---------- ENTRIES PROVIDED

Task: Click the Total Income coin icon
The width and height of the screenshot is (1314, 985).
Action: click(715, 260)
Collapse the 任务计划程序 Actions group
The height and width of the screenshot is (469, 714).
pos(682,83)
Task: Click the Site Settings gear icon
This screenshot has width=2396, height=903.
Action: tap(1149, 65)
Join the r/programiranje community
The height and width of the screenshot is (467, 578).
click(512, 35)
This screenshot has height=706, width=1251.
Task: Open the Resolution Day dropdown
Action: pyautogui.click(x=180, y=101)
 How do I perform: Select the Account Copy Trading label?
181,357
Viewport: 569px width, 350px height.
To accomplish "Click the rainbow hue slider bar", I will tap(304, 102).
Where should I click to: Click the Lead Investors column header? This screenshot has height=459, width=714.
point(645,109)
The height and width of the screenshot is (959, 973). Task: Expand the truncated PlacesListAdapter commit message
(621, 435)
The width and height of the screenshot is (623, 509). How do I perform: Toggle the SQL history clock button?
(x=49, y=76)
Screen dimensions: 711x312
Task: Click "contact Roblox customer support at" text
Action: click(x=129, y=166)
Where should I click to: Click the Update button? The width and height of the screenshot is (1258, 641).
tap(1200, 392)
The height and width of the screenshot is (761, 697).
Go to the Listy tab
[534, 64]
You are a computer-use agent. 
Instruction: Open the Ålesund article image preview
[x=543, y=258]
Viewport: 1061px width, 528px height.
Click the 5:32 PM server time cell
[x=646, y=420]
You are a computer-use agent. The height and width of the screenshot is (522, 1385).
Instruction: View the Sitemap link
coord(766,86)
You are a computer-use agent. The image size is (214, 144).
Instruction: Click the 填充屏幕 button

--------------------

_ACTIVITY_
With nothing left out, print the data above exactly.

_SOLUTION TO THIS EXERCISE_
Task: Click the Total Income coin icon
The width and height of the screenshot is (1314, 985).
Action: click(715, 260)
Collapse the 任务计划程序 Actions group
The height and width of the screenshot is (469, 714).
pos(682,83)
Task: Click the Site Settings gear icon
This screenshot has width=2396, height=903.
Action: tap(1149, 65)
Join the r/programiranje community
The height and width of the screenshot is (467, 578).
click(512, 35)
This screenshot has height=706, width=1251.
Task: Open the Resolution Day dropdown
Action: pyautogui.click(x=180, y=101)
 How do I perform: Select the Account Copy Trading label?
181,357
Viewport: 569px width, 350px height.
To accomplish "Click the rainbow hue slider bar", I will tap(304, 102).
Where should I click to: Click the Lead Investors column header? This screenshot has height=459, width=714.
point(645,109)
The height and width of the screenshot is (959, 973). Task: Expand the truncated PlacesListAdapter commit message
(621, 435)
The width and height of the screenshot is (623, 509). How do I perform: Toggle the SQL history clock button?
(x=49, y=76)
Screen dimensions: 711x312
Task: Click "contact Roblox customer support at" text
Action: click(x=129, y=166)
Where should I click to: Click the Update button? The width and height of the screenshot is (1258, 641).
tap(1200, 392)
The height and width of the screenshot is (761, 697).
Go to the Listy tab
[534, 64]
You are a computer-use agent. 
Instruction: Open the Ålesund article image preview
[x=543, y=258]
Viewport: 1061px width, 528px height.
Click the 5:32 PM server time cell
[x=646, y=420]
You are a computer-use agent. The height and width of the screenshot is (522, 1385).
Instruction: View the Sitemap link
coord(766,86)
You are a computer-use agent. The image size is (214, 144).
Instruction: Click the 填充屏幕 button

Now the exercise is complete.